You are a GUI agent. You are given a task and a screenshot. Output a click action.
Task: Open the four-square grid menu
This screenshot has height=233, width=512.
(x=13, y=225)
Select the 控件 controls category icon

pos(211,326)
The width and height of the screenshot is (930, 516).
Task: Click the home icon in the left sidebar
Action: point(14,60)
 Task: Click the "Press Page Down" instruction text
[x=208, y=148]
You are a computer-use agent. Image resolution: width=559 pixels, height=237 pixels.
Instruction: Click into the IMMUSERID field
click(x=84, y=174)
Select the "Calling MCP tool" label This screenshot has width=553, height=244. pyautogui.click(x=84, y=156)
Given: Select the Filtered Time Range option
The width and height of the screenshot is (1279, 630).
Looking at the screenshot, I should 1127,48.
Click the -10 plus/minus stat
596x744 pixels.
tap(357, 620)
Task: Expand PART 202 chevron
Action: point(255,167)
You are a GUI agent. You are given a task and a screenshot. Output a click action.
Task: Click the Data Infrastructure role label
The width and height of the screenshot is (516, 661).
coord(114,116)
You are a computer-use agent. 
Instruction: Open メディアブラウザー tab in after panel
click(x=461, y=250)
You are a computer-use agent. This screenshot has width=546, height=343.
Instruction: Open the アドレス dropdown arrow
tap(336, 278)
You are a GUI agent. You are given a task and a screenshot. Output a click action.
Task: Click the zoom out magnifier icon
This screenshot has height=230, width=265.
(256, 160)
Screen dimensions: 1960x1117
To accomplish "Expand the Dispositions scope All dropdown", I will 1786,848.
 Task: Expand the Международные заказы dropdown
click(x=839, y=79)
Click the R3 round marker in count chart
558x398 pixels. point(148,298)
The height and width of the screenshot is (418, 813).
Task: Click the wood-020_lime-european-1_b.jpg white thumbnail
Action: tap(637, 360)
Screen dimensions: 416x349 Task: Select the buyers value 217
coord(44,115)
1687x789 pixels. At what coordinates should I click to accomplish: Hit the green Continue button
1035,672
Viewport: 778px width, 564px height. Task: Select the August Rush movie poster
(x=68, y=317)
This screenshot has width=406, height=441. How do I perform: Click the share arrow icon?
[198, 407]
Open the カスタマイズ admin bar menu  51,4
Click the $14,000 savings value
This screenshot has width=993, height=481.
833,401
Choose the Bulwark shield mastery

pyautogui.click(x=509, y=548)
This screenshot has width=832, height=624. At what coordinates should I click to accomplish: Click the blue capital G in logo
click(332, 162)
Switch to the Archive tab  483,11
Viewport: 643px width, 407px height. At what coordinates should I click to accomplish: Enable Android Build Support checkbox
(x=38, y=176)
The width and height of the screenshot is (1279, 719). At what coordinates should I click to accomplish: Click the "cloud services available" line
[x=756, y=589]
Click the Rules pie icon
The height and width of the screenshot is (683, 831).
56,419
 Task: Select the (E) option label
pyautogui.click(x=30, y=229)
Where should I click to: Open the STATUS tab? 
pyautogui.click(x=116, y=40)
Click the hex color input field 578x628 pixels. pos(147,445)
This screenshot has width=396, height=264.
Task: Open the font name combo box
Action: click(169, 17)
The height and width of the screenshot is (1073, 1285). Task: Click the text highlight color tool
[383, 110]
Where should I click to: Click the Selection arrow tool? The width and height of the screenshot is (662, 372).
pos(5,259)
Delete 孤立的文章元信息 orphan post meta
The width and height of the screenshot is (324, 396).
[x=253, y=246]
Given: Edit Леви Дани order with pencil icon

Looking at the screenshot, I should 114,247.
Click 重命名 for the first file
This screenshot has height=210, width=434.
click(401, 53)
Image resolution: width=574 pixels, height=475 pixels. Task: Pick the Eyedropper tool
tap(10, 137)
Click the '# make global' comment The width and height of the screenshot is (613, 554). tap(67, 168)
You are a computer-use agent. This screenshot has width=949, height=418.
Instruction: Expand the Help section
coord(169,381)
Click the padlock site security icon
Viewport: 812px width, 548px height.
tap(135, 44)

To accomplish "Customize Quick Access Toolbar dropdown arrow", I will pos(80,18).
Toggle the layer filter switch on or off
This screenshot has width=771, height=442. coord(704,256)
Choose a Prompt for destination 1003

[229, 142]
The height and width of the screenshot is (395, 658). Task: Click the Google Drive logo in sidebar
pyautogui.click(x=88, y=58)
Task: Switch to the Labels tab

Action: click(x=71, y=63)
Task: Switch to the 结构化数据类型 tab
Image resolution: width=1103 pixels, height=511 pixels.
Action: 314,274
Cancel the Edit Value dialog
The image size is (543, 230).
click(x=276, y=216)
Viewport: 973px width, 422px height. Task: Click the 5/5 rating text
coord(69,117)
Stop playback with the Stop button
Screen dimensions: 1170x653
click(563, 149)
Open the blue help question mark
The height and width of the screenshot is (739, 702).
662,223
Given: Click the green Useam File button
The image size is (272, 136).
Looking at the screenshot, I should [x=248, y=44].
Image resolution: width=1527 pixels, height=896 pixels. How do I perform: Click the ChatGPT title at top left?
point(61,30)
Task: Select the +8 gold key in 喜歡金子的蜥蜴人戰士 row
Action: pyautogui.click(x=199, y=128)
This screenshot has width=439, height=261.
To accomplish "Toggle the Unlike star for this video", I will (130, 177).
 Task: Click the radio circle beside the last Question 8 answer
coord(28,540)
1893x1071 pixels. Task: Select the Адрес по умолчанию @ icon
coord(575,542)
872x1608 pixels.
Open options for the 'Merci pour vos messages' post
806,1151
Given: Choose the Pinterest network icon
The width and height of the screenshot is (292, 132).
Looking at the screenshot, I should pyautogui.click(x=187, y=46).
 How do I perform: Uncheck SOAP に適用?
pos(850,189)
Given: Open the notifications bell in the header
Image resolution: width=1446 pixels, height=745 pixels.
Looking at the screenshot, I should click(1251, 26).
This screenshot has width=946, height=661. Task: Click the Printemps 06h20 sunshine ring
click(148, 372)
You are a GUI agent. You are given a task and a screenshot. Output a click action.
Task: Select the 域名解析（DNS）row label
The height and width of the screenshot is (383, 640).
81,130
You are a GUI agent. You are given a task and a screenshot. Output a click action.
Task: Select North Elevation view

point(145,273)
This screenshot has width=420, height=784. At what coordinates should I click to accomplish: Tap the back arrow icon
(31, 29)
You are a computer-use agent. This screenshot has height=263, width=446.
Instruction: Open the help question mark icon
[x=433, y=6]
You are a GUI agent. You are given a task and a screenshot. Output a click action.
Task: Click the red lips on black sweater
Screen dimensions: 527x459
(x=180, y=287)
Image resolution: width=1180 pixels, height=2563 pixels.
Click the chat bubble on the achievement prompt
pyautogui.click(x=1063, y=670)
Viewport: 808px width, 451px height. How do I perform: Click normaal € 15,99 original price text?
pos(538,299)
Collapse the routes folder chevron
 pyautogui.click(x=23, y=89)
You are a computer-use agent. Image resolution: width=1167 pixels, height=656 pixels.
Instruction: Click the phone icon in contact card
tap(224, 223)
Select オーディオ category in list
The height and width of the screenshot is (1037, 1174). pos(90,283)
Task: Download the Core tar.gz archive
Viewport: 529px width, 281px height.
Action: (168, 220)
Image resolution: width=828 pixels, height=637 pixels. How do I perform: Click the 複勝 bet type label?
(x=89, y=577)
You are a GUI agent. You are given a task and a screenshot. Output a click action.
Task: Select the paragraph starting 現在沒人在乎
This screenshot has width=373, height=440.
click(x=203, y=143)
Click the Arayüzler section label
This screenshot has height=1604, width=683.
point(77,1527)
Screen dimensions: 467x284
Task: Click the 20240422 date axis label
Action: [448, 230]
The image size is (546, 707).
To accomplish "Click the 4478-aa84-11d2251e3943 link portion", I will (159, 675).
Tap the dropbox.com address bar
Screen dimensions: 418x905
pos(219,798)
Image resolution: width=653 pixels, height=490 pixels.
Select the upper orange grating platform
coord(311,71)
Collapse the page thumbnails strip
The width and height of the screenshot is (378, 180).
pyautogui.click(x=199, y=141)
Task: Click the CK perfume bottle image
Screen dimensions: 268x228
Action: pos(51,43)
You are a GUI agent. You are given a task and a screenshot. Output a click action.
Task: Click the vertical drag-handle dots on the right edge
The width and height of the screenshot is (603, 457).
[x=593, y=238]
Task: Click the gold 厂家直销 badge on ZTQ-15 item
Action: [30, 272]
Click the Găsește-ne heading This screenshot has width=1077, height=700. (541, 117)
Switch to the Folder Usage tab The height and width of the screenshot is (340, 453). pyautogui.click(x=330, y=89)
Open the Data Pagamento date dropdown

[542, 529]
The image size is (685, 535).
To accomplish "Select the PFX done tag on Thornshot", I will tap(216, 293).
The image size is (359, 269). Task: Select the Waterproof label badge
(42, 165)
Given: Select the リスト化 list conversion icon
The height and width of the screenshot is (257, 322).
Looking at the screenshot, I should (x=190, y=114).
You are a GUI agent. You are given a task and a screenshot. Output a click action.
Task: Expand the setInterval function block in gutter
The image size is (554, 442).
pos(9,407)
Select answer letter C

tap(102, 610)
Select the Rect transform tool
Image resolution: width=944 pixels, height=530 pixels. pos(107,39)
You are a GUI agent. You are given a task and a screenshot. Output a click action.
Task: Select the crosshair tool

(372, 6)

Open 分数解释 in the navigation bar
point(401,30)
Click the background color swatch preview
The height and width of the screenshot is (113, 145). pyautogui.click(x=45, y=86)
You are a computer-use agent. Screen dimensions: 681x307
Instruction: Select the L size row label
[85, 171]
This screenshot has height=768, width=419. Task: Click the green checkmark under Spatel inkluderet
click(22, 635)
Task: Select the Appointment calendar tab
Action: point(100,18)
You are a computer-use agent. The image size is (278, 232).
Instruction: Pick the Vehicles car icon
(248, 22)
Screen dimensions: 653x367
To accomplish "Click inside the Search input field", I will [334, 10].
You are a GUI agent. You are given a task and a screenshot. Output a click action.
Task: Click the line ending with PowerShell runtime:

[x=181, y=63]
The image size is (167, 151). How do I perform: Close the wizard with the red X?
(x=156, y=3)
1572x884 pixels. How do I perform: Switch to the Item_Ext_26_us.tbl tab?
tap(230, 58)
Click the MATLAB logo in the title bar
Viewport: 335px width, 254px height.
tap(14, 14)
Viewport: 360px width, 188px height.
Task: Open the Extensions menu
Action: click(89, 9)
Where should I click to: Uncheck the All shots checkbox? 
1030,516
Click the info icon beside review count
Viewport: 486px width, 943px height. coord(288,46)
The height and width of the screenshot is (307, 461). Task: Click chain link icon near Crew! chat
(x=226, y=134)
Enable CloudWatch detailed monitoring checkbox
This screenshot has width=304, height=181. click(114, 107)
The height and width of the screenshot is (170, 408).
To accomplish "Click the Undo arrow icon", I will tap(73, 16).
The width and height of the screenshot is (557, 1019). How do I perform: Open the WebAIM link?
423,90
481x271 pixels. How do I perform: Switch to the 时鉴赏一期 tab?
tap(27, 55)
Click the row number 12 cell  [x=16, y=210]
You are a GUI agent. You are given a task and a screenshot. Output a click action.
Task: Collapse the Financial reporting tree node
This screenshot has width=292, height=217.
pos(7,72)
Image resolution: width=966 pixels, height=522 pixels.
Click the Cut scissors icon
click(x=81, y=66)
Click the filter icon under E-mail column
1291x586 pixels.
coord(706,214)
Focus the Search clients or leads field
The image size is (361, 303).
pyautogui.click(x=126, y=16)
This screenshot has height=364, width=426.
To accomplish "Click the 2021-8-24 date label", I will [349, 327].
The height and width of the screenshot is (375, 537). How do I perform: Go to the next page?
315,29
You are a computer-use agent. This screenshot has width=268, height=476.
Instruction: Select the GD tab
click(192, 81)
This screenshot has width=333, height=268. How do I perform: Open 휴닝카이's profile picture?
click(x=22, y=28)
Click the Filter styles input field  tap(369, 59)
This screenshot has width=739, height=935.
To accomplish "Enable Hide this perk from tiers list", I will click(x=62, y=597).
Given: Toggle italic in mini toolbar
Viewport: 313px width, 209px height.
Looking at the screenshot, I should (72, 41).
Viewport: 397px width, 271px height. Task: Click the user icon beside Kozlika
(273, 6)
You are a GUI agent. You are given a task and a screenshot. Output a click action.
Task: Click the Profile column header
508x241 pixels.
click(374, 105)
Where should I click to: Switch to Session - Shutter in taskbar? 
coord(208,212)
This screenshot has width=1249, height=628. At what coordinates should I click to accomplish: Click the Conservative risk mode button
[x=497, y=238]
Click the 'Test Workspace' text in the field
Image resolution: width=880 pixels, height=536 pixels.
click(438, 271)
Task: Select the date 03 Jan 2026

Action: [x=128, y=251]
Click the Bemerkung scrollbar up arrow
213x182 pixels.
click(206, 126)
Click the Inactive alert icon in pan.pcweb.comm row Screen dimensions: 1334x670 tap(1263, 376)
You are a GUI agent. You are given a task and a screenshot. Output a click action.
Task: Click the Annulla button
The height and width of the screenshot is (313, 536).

========================

PROBLEM REQUIREMENTS | Your answer should be the exact lines above from the one with "Open options for" through the one with "has height=263, width=446.", both included, and nothing besides.

RESPONSE TO THE TASK |
Open options for the 'Merci pour vos messages' post
806,1151
Given: Choose the Pinterest network icon
The width and height of the screenshot is (292, 132).
Looking at the screenshot, I should pyautogui.click(x=187, y=46).
 How do I perform: Uncheck SOAP に適用?
pos(850,189)
Given: Open the notifications bell in the header
Image resolution: width=1446 pixels, height=745 pixels.
Looking at the screenshot, I should click(1251, 26).
This screenshot has width=946, height=661. Task: Click the Printemps 06h20 sunshine ring
click(148, 372)
You are a GUI agent. You are given a task and a screenshot. Output a click action.
Task: Select the 域名解析（DNS）row label
The height and width of the screenshot is (383, 640).
81,130
You are a GUI agent. You are given a task and a screenshot. Output a click action.
Task: Select North Elevation view

point(145,273)
This screenshot has width=420, height=784. At what coordinates should I click to accomplish: Tap the back arrow icon
(31, 29)
You are a computer-use agent. This screenshot has height=263, width=446.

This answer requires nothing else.